Items listed in a dataset
=====
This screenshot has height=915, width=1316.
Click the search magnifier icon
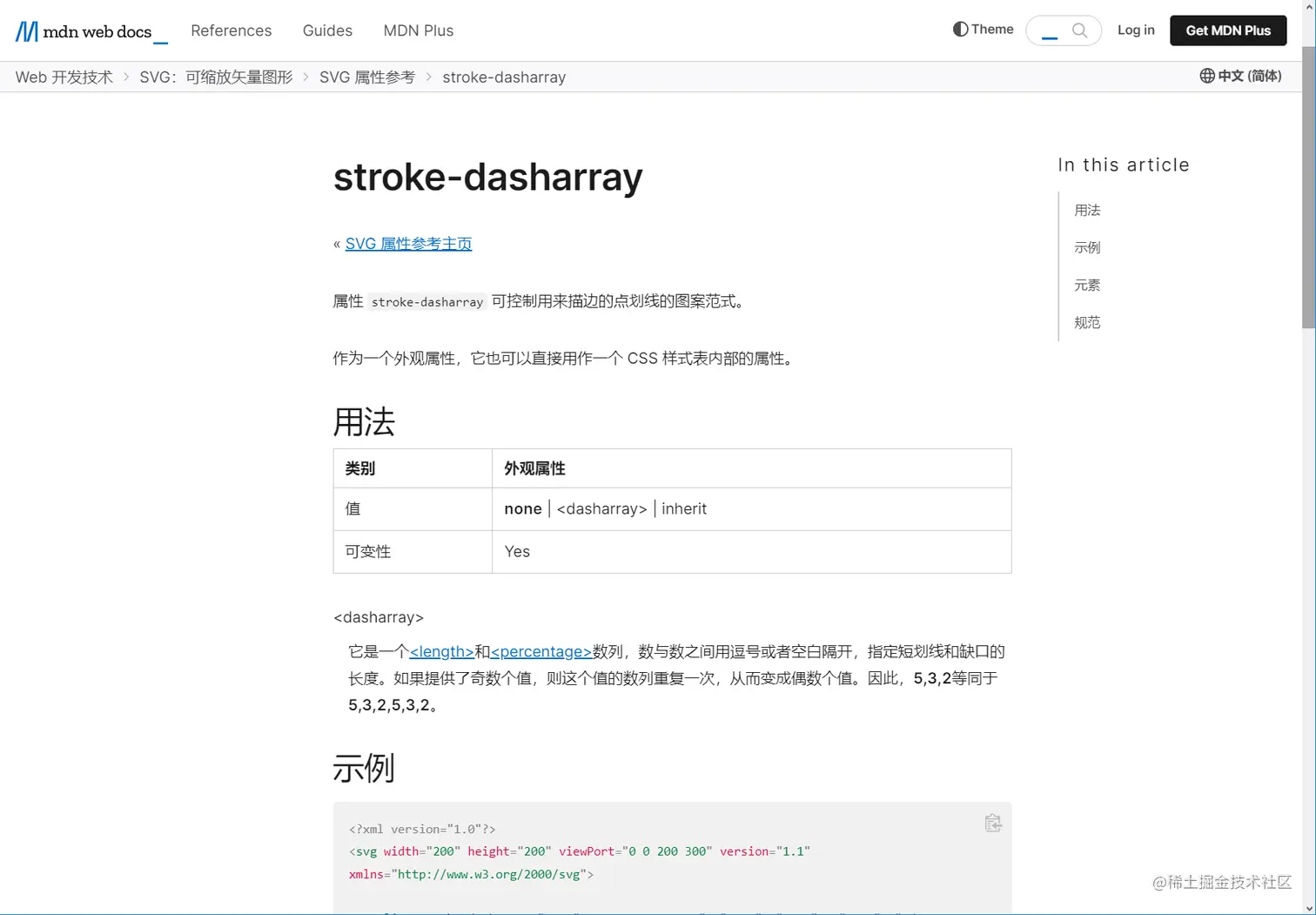click(x=1078, y=30)
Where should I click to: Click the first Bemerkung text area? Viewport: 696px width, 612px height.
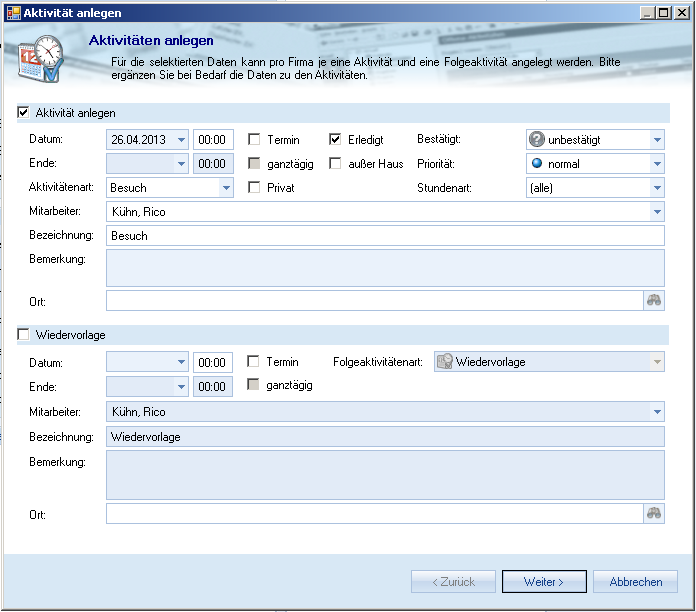click(384, 268)
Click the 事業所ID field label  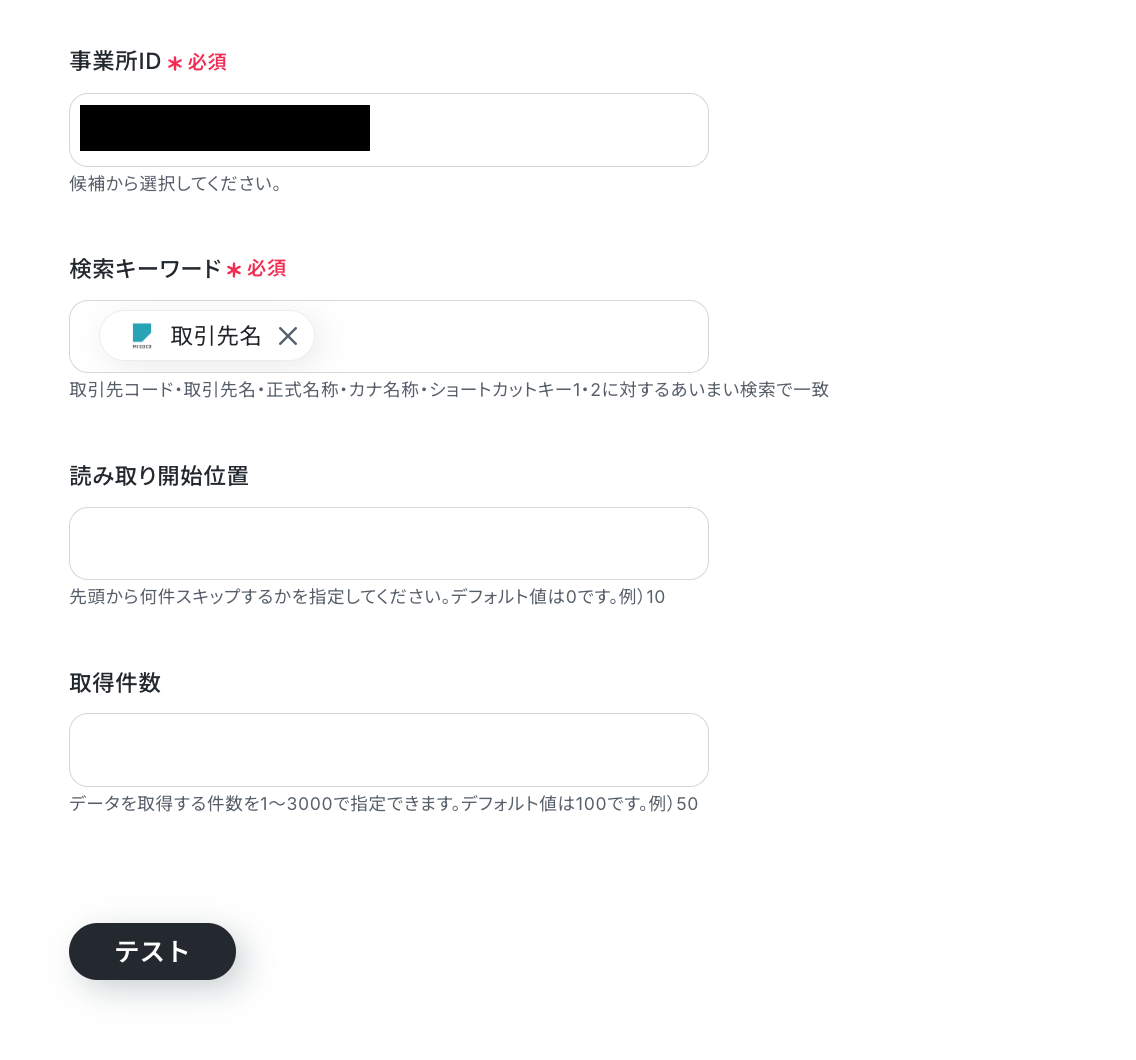coord(115,62)
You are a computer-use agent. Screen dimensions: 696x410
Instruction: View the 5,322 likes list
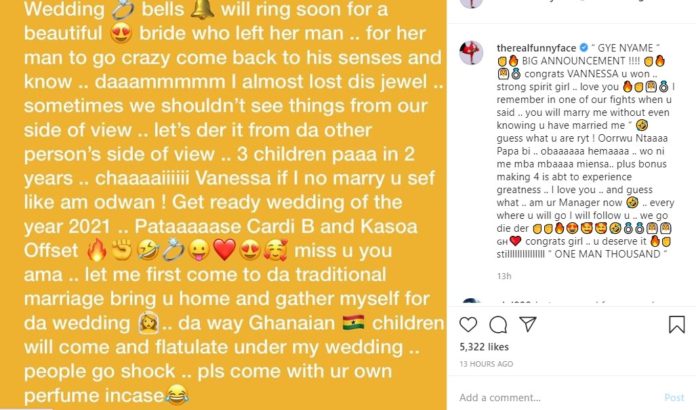pyautogui.click(x=484, y=347)
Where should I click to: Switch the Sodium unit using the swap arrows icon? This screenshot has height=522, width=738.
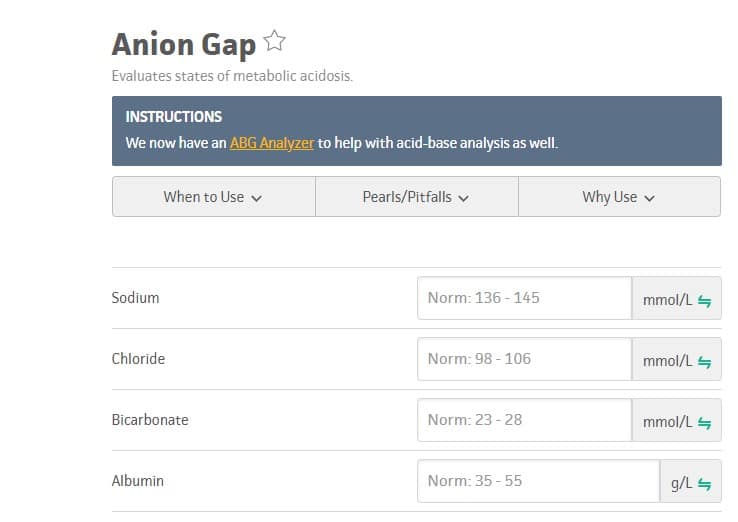click(704, 301)
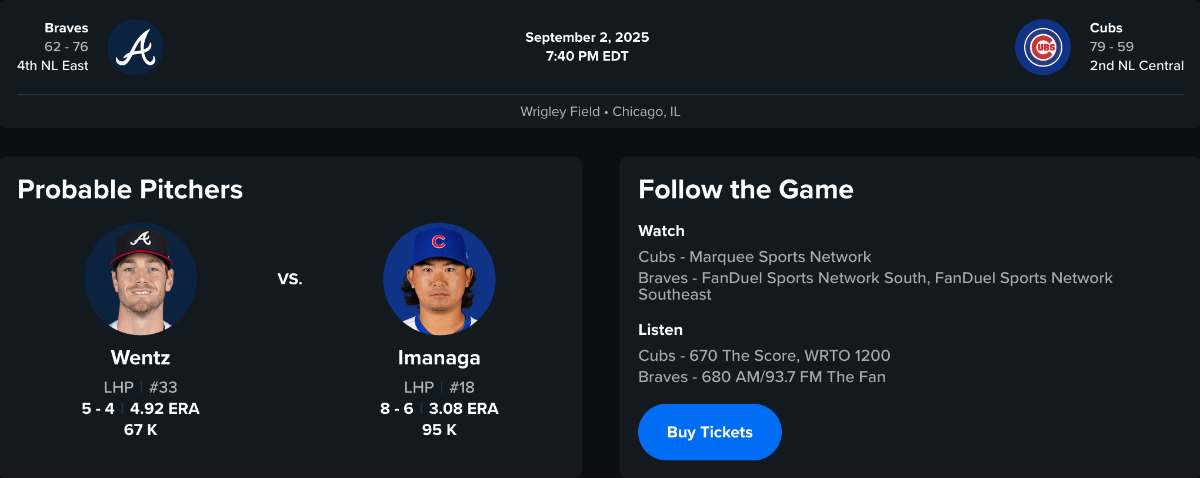Click the Probable Pitchers heading
This screenshot has width=1200, height=478.
[130, 189]
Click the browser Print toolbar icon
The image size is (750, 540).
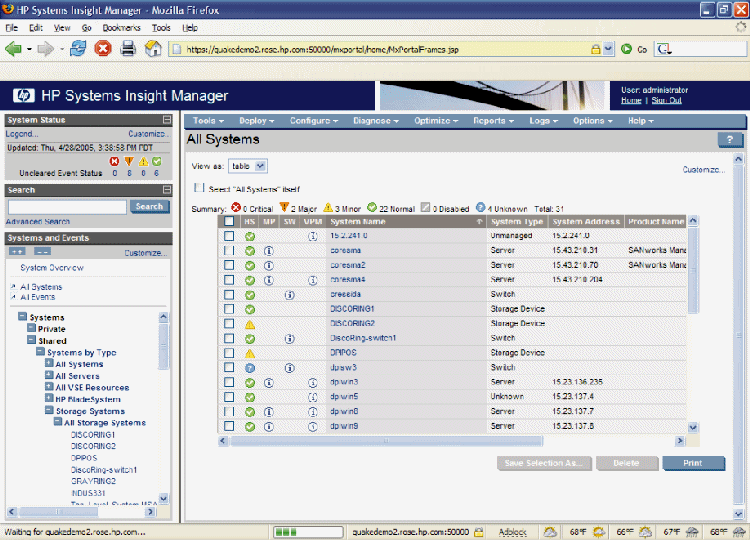(129, 48)

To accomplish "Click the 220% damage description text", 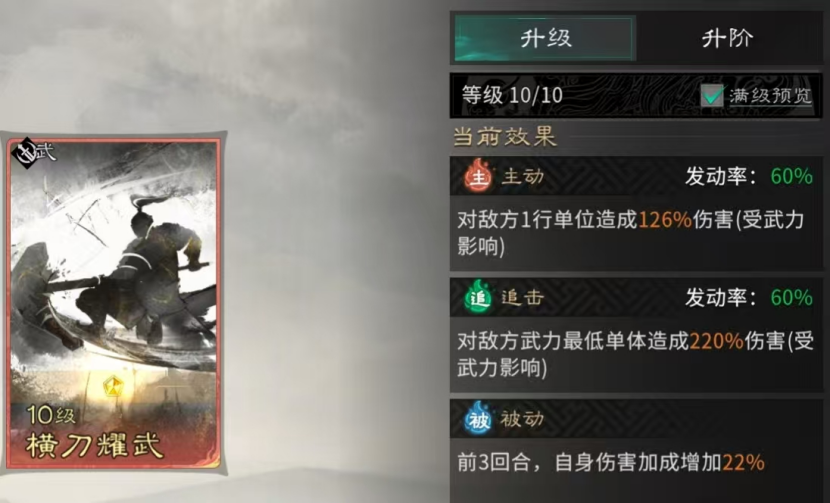I will pos(635,354).
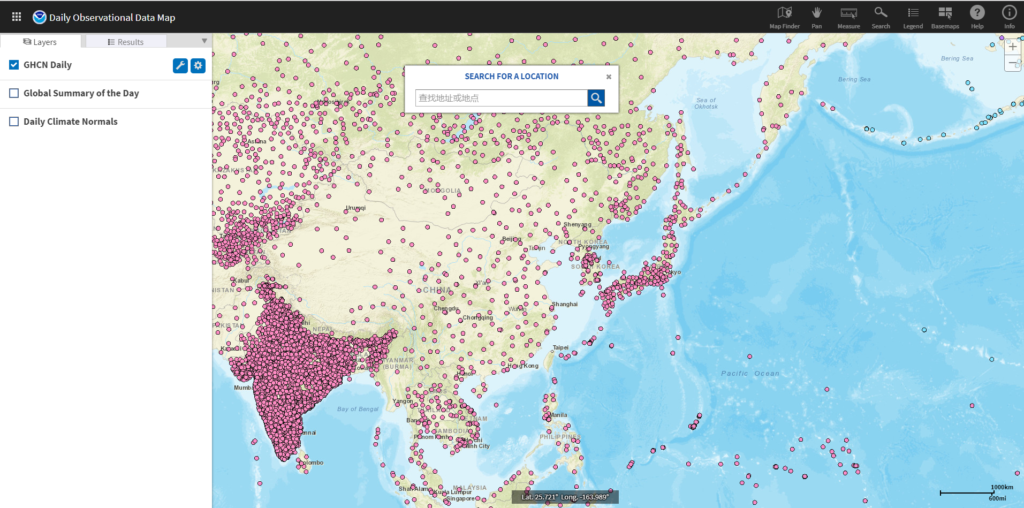This screenshot has width=1024, height=508.
Task: Close the Search for a Location box
Action: click(x=608, y=76)
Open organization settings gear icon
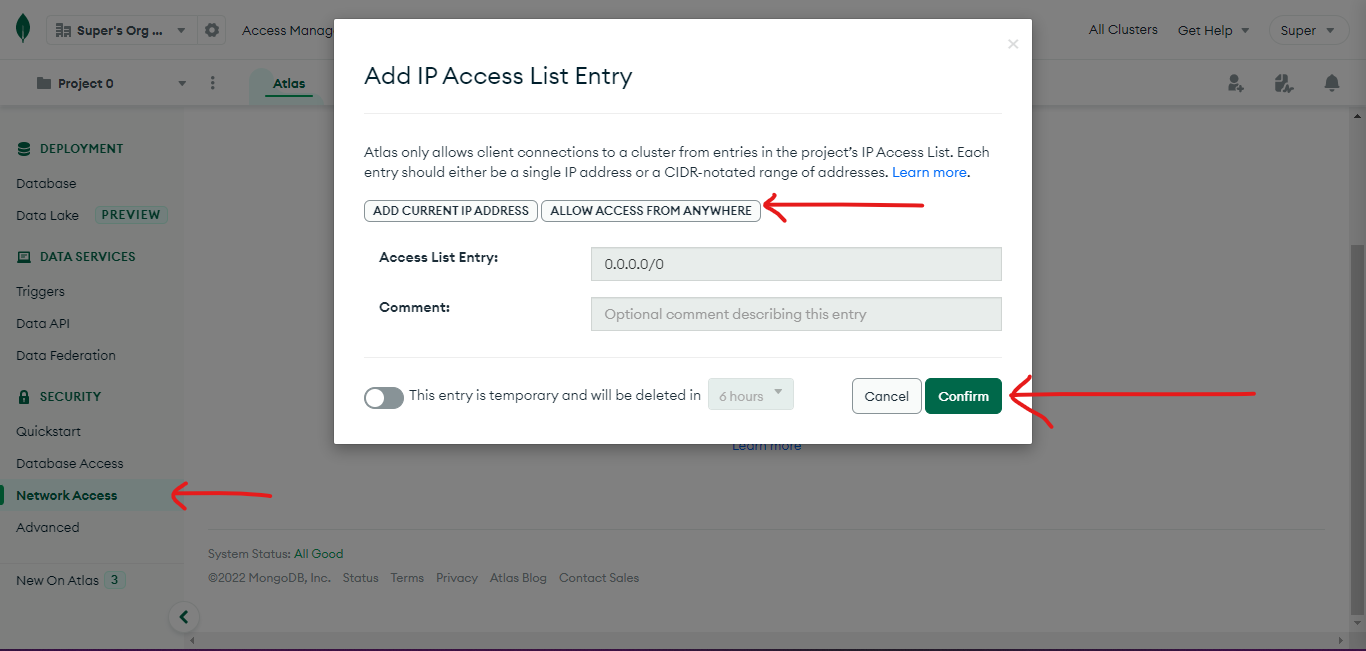Image resolution: width=1366 pixels, height=651 pixels. (x=212, y=30)
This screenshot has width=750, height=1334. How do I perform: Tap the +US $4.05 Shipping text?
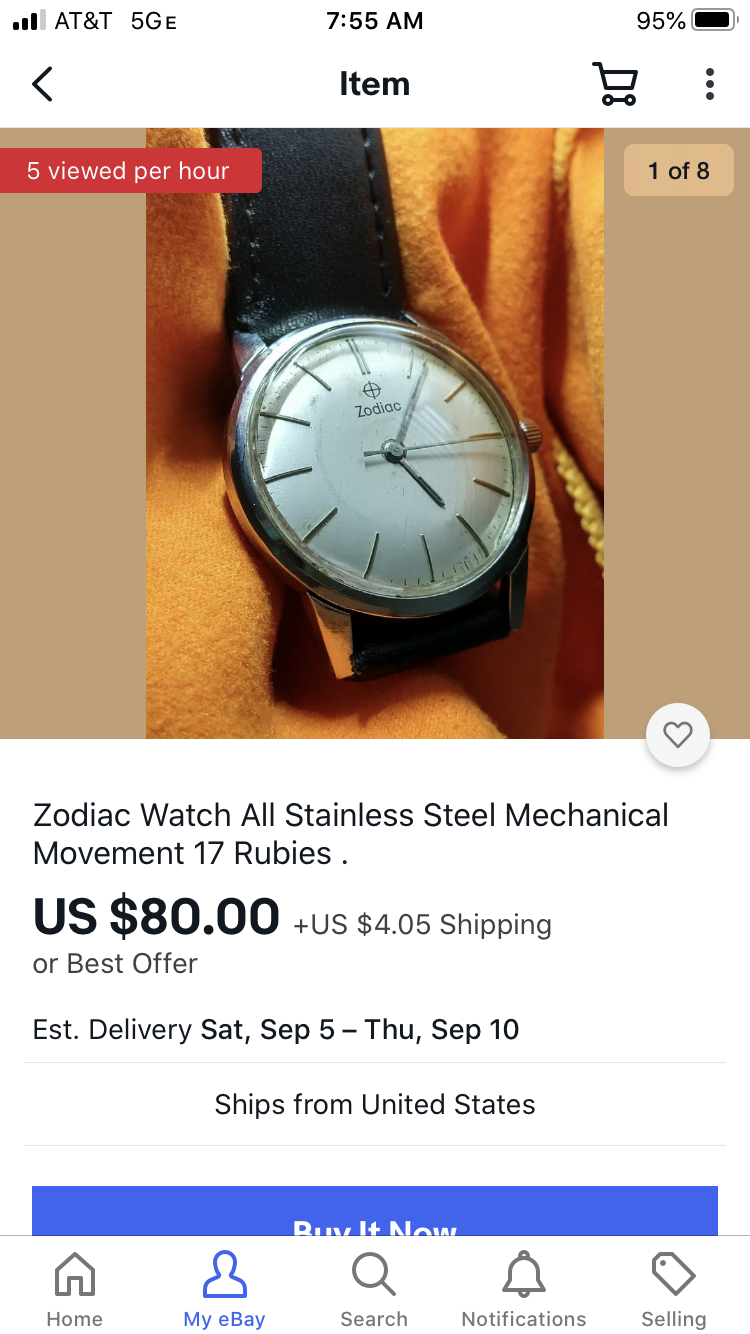click(422, 924)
=====
§ **Work to complete**
What belongs in the answer is each line above from the line with "Where should I click to: Switch" to the line with "Click the browser Print toolbar icon", inclusive, reproduced exactly and free of pictures.

§ **Answer for this exercise**
Where should I click to: Switch the Sodium unit using the swap arrows icon? This screenshot has height=522, width=738.
click(704, 301)
Click the Probable Pitchers heading
This screenshot has width=1200, height=478.
[130, 189]
Click the browser Print toolbar icon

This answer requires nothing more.